Closed Rotonen closed 9 years ago
This works somewhat, but it seems there should be a better solution available. The issue I'm seeing is that openssh first fails to start and then keys get regenerated and the openssh service is restarted. It works, but if there is a systemd way of invoking a script prior to the openssh service getting started, I'd prefer that.
[....] Starting OpenBSD Secure Shell server: sshdCould not load host key: /etc/ssh/ssh_host_rsa_key Could not load host key: /etc/ssh/ssh_host_dsa_key Could not load host key: /etc/ssh/ssh_host_ecdsa_key . ok ls: cannot access /etc/ssh/sshhost*: No such file or directory Creating SSH2 RSA key; this may take some time ... Creating SSH2 DSA key; this may take some time ... Creating SSH2 ECDSA key; this may take some time ... [ ok ] Restarting OpenBSD Secure Shell server: sshd.
Arch Linux has a systemd solution for this.

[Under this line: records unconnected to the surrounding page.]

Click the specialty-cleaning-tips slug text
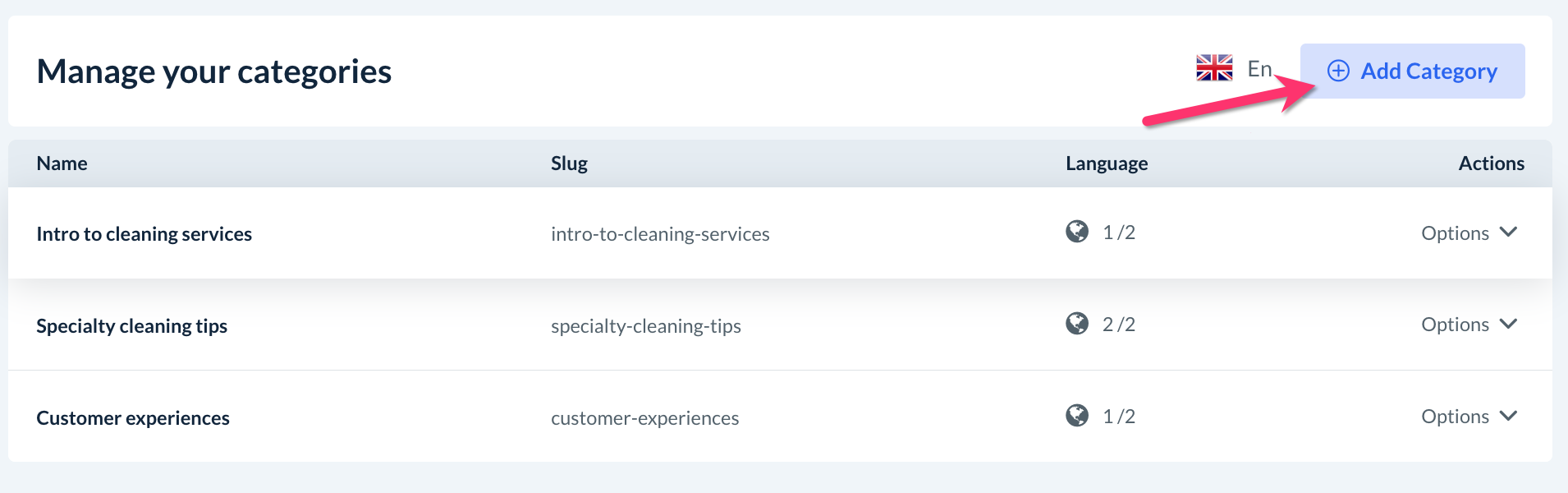[x=646, y=326]
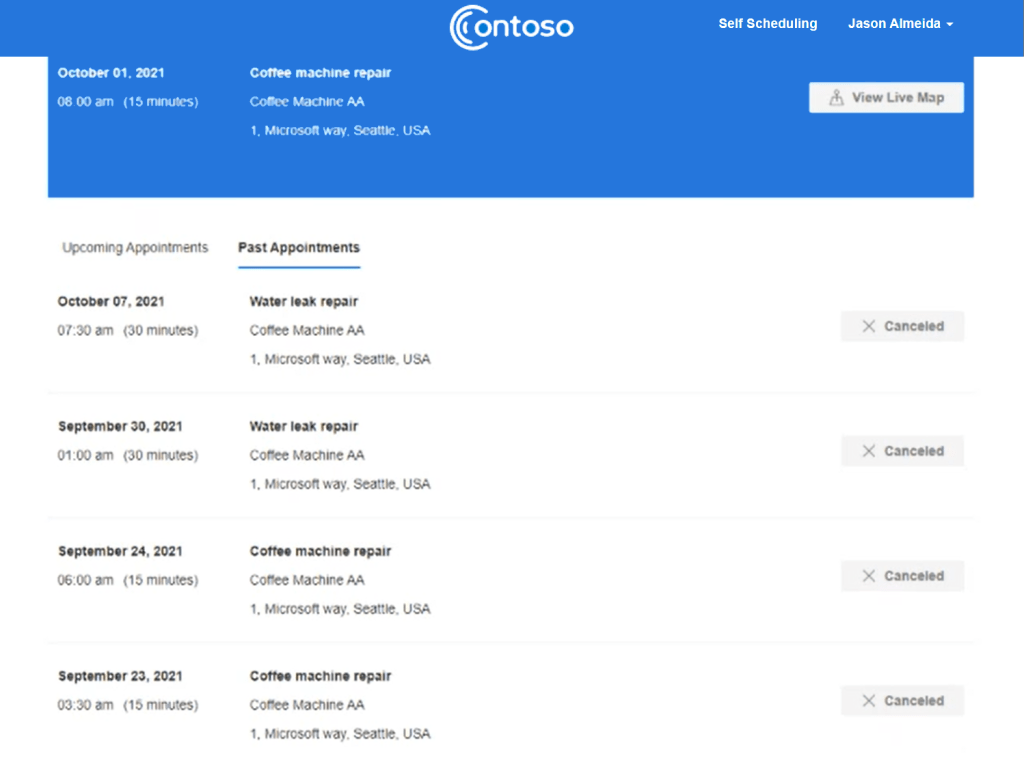Viewport: 1024px width, 760px height.
Task: Open Self Scheduling from the top navigation
Action: (x=767, y=24)
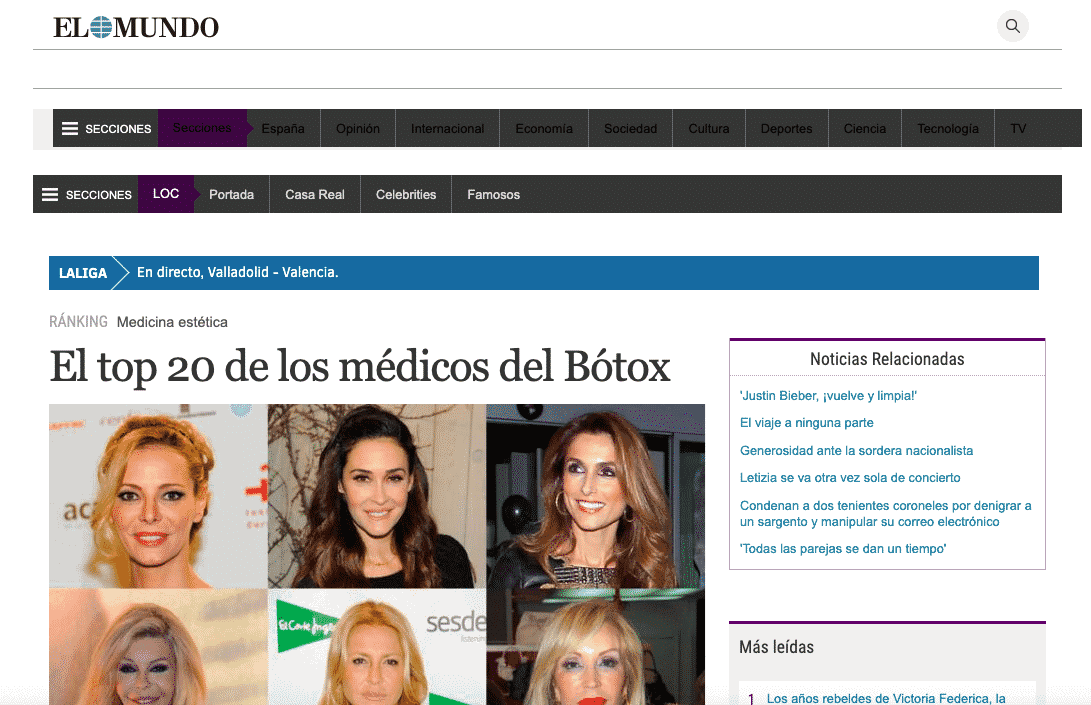Expand the LOC bar SECCIONES menu
The image size is (1091, 705).
pyautogui.click(x=86, y=195)
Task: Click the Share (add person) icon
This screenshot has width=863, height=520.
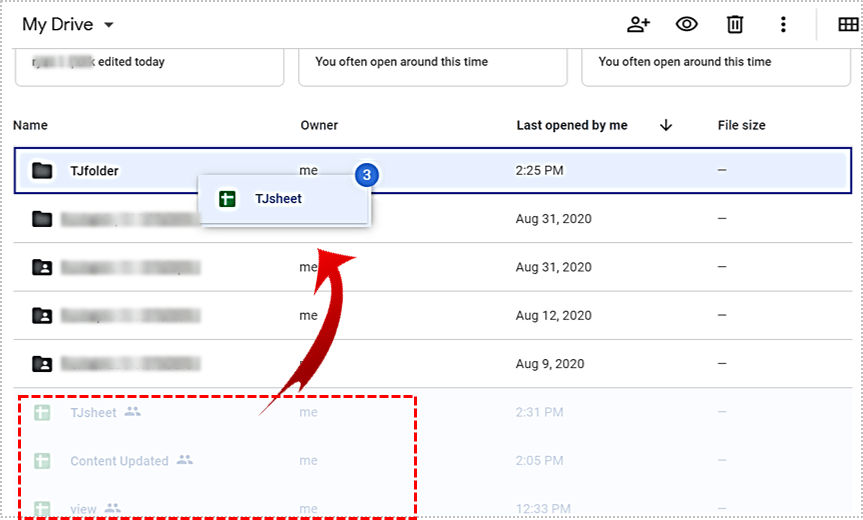Action: coord(638,25)
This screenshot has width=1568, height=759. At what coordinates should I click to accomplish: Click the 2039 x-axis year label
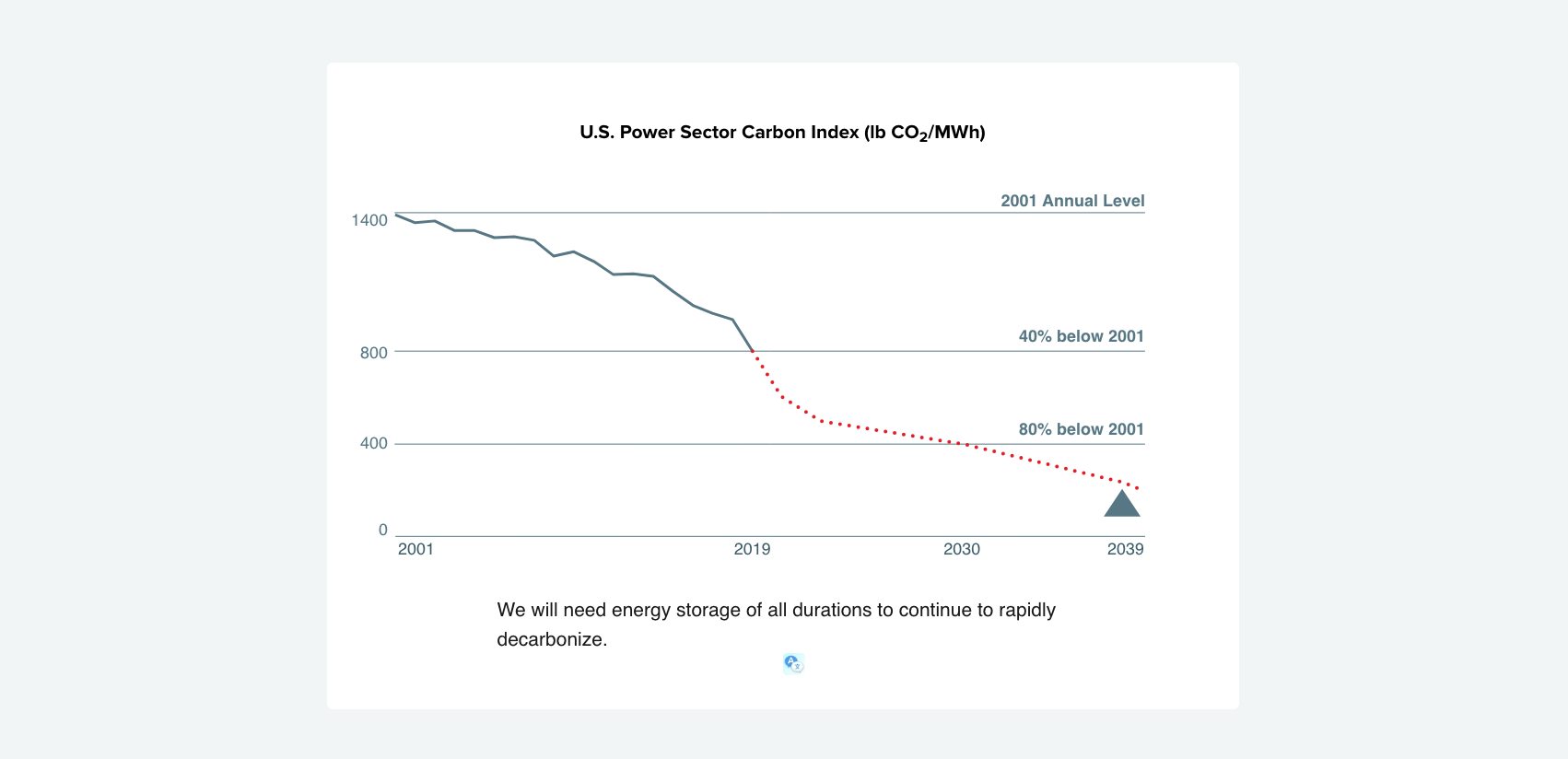coord(1125,549)
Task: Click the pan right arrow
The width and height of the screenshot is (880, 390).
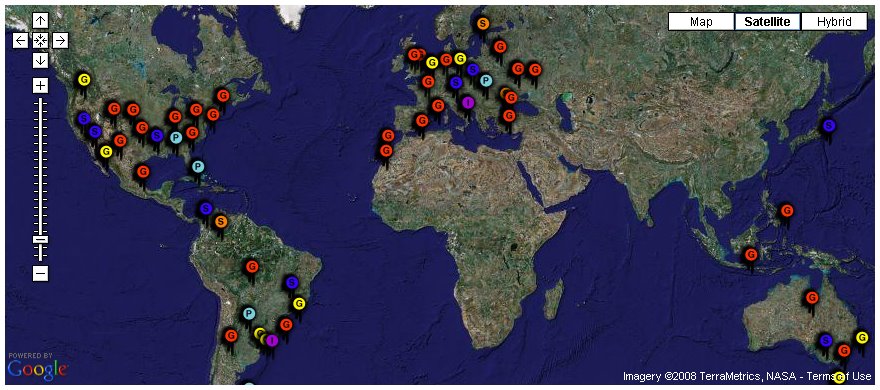Action: 61,40
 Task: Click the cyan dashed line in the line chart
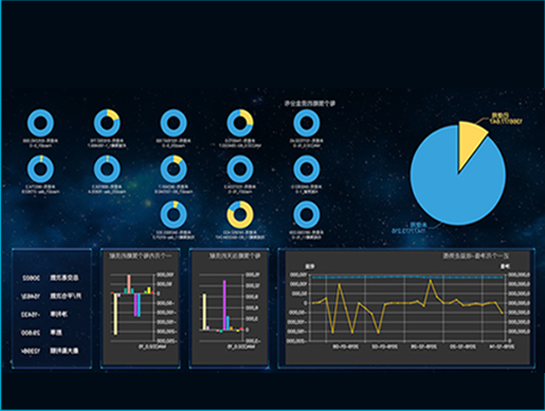(408, 277)
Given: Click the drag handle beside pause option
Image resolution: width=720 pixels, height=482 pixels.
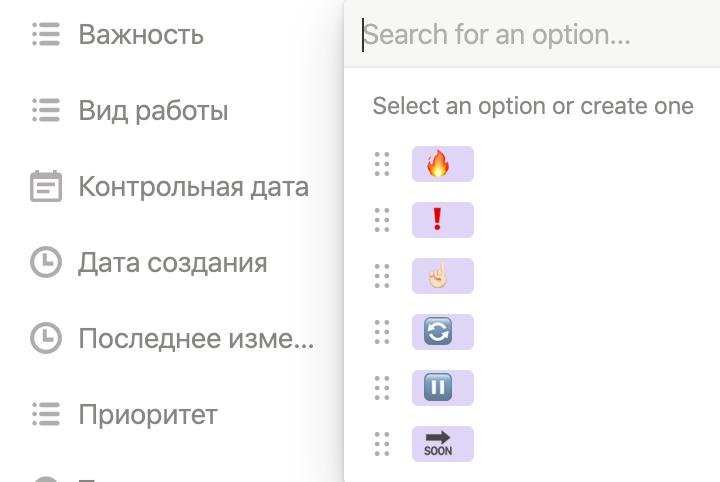Looking at the screenshot, I should [x=382, y=388].
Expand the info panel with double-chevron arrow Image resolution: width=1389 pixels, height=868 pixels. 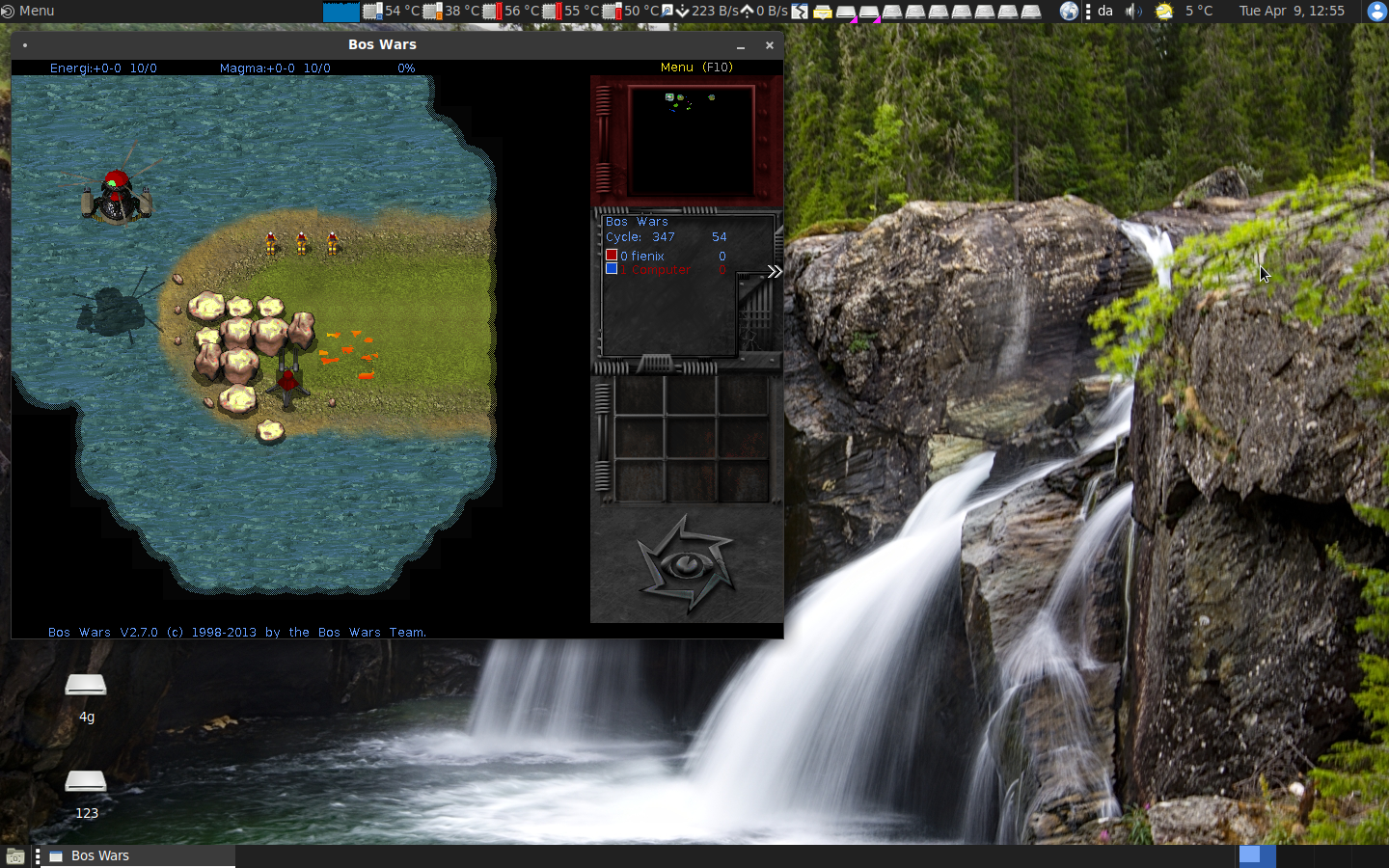[774, 272]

https://github.com/rookus/systemd-arch-units/blob/master/service/sshdgenkeys.service https://github.com/rookus/systemd-arch-units/blob/master/scripts/sshdgenkeys
I'd personally replace the sshdgenkeys script with ssh-keygen -A
.
From the man page of ssh-keygen:
-A For each of the key types (rsa1, rsa, dsa and ecdsa) for which host keys do not exist, generate the host keys with the default key
file path, an empty passphrase, default bits for the key type, and default comment. This is used by /etc/rc to generate new host
keys.
Moved ssh hostkey generation to /etc/rc.local.